%%

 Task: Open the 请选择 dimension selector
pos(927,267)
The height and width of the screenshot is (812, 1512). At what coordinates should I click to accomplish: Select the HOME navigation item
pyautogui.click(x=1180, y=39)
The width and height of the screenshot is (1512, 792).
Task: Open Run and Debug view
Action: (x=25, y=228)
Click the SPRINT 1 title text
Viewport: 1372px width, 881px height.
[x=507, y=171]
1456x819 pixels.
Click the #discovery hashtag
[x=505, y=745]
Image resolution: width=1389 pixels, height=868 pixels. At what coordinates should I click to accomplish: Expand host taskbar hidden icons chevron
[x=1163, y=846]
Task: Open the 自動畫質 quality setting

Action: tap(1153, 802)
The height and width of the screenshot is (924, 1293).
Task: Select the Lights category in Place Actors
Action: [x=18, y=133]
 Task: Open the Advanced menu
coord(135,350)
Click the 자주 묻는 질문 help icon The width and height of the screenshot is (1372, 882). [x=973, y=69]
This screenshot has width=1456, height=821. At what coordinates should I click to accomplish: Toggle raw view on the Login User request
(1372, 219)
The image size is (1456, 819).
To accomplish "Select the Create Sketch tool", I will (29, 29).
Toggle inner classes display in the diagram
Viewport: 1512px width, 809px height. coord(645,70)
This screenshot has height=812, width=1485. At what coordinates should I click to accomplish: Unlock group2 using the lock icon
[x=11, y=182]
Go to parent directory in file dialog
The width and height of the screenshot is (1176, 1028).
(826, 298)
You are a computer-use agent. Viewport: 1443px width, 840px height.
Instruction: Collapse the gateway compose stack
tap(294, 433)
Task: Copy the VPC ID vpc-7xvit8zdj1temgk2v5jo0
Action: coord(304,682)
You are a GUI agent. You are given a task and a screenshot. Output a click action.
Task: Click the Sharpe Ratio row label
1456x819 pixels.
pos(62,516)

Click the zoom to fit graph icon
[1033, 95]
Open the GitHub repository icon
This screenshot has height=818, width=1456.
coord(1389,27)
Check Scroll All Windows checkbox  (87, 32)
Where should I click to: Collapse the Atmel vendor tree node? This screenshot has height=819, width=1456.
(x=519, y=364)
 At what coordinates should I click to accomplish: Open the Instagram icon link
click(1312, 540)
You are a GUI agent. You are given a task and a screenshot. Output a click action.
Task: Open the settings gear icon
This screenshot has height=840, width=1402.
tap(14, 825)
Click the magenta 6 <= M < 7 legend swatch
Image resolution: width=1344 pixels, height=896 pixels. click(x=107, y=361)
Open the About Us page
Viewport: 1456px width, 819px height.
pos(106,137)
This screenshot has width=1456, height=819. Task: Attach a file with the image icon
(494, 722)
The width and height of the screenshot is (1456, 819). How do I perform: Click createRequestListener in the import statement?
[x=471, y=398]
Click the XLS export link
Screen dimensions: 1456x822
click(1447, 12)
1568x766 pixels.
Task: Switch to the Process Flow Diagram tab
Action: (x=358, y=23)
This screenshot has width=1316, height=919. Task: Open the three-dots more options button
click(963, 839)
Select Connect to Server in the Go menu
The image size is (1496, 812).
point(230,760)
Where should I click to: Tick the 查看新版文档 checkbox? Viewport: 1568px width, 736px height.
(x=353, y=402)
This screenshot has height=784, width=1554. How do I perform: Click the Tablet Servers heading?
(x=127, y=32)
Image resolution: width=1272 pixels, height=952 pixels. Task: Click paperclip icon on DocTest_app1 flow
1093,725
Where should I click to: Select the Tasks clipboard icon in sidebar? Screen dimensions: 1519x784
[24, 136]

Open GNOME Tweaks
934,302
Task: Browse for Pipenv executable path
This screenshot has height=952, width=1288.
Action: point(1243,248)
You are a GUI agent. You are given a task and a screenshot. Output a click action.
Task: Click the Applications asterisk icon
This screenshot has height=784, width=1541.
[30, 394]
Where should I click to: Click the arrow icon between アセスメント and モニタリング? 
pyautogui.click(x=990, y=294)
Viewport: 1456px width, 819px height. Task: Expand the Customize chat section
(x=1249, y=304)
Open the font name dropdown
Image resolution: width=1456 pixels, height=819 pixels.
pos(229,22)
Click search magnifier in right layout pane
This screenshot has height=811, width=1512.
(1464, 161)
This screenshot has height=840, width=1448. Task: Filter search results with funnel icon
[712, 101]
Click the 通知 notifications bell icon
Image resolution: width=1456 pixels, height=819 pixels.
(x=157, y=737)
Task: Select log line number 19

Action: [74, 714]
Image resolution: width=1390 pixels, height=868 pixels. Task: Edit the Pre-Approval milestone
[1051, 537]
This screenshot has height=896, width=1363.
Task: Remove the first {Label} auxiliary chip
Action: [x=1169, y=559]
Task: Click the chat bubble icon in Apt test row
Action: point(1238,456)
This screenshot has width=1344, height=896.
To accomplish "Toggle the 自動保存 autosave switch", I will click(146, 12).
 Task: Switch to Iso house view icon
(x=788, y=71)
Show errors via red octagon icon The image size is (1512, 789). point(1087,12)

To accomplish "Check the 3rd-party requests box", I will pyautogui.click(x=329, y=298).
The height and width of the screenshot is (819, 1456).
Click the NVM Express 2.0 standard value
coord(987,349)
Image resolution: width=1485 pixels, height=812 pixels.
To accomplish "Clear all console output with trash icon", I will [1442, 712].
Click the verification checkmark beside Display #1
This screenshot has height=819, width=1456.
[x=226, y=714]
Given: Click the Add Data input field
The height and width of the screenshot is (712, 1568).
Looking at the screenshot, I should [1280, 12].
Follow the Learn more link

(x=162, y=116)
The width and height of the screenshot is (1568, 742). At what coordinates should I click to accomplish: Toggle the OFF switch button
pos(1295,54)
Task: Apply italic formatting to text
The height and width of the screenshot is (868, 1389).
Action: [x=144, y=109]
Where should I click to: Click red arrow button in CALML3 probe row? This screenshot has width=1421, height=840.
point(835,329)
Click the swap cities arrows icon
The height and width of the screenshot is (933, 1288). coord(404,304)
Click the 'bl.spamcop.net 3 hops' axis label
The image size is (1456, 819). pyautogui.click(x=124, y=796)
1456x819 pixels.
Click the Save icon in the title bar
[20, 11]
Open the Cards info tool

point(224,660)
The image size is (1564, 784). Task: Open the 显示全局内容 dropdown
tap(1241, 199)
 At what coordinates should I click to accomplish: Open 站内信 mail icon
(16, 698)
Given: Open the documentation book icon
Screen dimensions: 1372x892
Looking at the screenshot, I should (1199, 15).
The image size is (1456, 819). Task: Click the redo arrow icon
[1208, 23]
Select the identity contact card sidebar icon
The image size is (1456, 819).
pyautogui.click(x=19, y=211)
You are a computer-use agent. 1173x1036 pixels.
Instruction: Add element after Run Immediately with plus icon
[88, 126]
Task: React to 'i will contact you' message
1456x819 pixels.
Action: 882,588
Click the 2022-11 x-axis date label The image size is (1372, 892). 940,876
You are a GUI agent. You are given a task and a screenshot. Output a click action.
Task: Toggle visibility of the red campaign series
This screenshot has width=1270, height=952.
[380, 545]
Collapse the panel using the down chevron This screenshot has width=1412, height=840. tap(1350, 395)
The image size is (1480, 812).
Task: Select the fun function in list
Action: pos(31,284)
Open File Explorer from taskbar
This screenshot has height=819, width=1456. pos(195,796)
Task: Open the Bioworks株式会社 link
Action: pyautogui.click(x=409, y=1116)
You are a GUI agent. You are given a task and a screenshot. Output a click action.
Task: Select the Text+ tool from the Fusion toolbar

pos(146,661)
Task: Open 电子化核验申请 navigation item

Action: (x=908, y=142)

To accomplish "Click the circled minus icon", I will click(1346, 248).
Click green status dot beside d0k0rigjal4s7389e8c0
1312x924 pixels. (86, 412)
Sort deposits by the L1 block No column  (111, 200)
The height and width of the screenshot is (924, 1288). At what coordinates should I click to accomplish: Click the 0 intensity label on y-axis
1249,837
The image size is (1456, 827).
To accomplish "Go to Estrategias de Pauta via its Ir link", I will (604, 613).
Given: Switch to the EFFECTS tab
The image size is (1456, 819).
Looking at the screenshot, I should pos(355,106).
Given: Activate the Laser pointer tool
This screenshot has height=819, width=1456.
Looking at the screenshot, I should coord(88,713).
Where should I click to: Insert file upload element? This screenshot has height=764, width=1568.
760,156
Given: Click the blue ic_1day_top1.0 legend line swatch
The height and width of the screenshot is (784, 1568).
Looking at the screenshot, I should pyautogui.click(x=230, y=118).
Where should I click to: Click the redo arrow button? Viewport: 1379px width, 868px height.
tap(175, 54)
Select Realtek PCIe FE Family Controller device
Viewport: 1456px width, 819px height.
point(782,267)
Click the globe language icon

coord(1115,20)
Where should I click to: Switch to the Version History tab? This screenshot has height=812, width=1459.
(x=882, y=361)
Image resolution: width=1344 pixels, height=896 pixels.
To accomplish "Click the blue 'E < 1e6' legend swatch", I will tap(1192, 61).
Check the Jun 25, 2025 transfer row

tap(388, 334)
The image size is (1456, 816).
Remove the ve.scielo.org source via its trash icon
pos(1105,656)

%%

YOUR OBJECTIVE: Within the entries, find all lines holding "will" and copy each one.

OUTPUT:
To accomplish "Select the Create Sketch tool", I will (29, 29).
To accomplish "Toggle the 自動保存 autosave switch", I will click(146, 12).
To accomplish "Check the 3rd-party requests box", I will pyautogui.click(x=329, y=298).
To accomplish "Clear all console output with trash icon", I will [1442, 712].
Task: React to 'i will contact you' message
To accomplish "Click the circled minus icon", I will click(1346, 248).
To accomplish "Go to Estrategias de Pauta via its Ir link", I will (604, 613).
To accomplish "Click the blue 'E < 1e6' legend swatch", I will tap(1192, 61).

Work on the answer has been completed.